Selon les informations de l’Agence Ecofin, le fonds vise un rendement brut en dollars compris entre 14 % et 16 %, dont 9 % à 11 % proviendront des intérêts servis en numéraire, le solde étant généré par des mécanismes de valorisation additionnels – participation au capital, bonus de remboursement ou clauses de performance – intégrés aux structures de financement.
Fondé en 2008 par les frères Alain et Cyrille Nkontchou, Enko Capital gère aujourd’hui 1,3 milliard de dollars d’actifs. Le groupe, basé à Londres et présent à Johannesburg et à Abidjan, a déjà réalisé plusieurs sorties réussies via Enko Africa Private Equity Fund, notamment dans Netis Holding (télécoms), Law Union Rock Insurance (assurance) et Madison Financial Services (Zambie).
L’initiative de ce nouveau fonds s’inscrit dans un mouvement de structuration du marché du crédit privé africain, encore naissant mais en forte expansion, soutenu par les bailleurs de développement internationaux. Pour Mohamed Gouled, vice-président industries de la SFI, « accroître l’accès au financement des entreprises de taille intermédiaire est essentiel pour accélérer une croissance inclusive et durable ».
Une dynamique du crédit privé encore récente mais porteuse
Longtemps dominé par les financements bancaires classiques et les prêts multilatéraux, le marché du crédit privé en Afrique s’impose progressivement comme une nouvelle classe d’actifs pour les investisseurs institutionnels. Ce segment, encore embryonnaire il y a cinq ans, attire désormais les grands fonds de développement – BII, SFI, Proparco, DFC – ainsi que plusieurs gestionnaires africains indépendants.
Son principal atout: répondre au déficit chronique de financement des entreprises de taille moyenne, souvent exclues du crédit bancaire faute de garanties suffisantes ou de maturités longues.
Selon l’African Private Equity and Venture Capital Association (AVCA), le segment de la dette privée en Afrique a enregistré une croissance notable, avec des montants traités en hausse d’environ 14 % en 2024, portée par la diversification des portefeuilles et l’intérêt accru des investisseurs institutionnels pour le rendement.
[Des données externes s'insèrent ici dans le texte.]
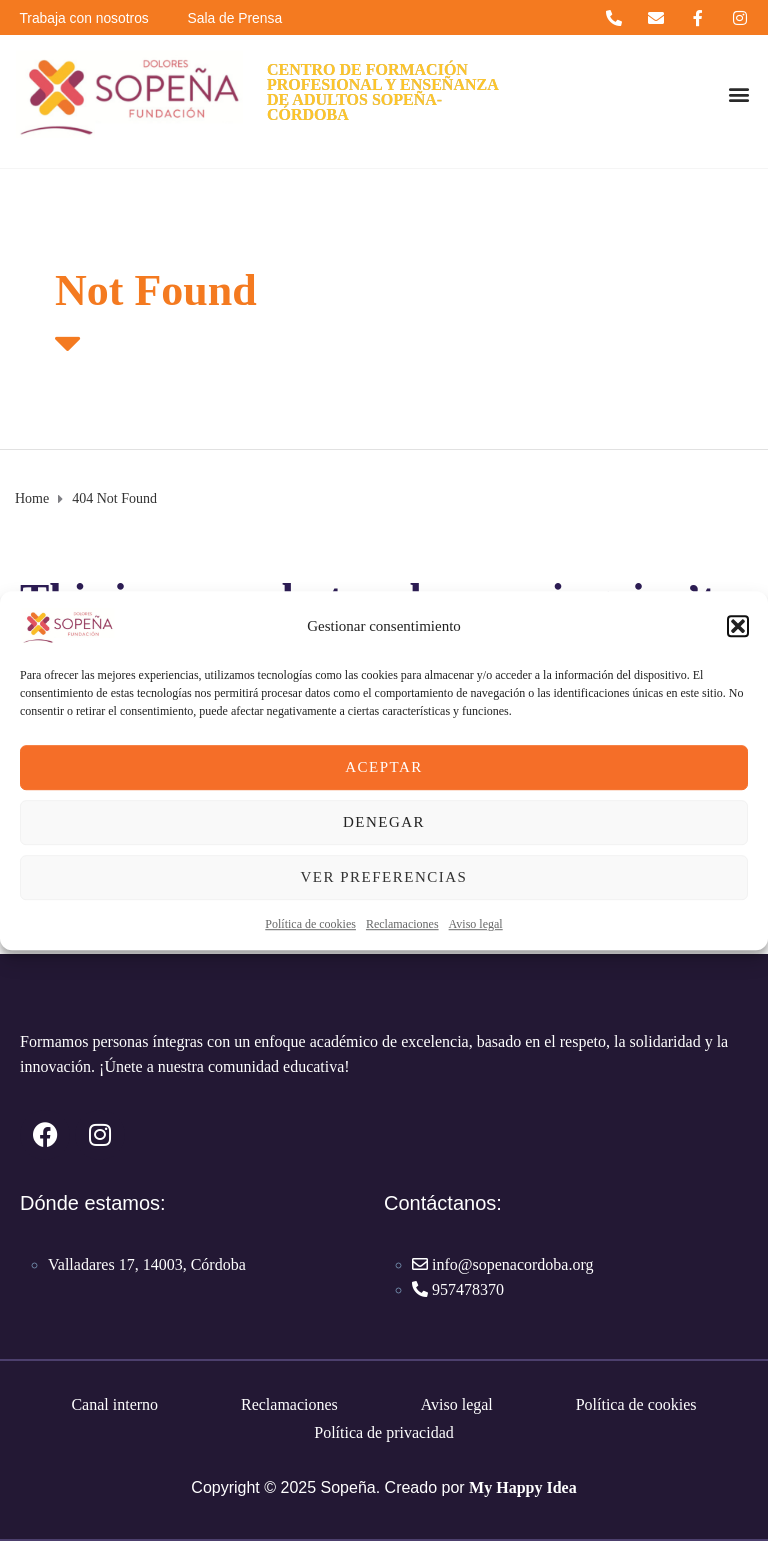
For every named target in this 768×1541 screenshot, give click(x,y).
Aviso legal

Pour l’heure, toutefois, le continent ne représente qu’environ 0,3 % du marché mondial du « private credit ».
À l’échelle mondiale, le marché poursuit une expansion rapide: il a dépassé les 3000 milliards de dollars d’actifs sous gestion en 2024, selon l’Alternative Investment Management Association (AIMA), tandis que Morgan Stanley l’évalue à 1500 milliards de dollars en début d’année et projette 2600 milliards d’ici 2029. La Banque des règlements internationaux (BIS) souligne, de son côté, que le volume global de prêts émis par les fonds de crédit privé est passé d’environ 100 milliards de dollars en 2010 à plus de 1200 milliards en 2024, une tendance qui illustre bien la montée en puissance de cette classe d’actifs face au recul du financement bancaire traditionnel.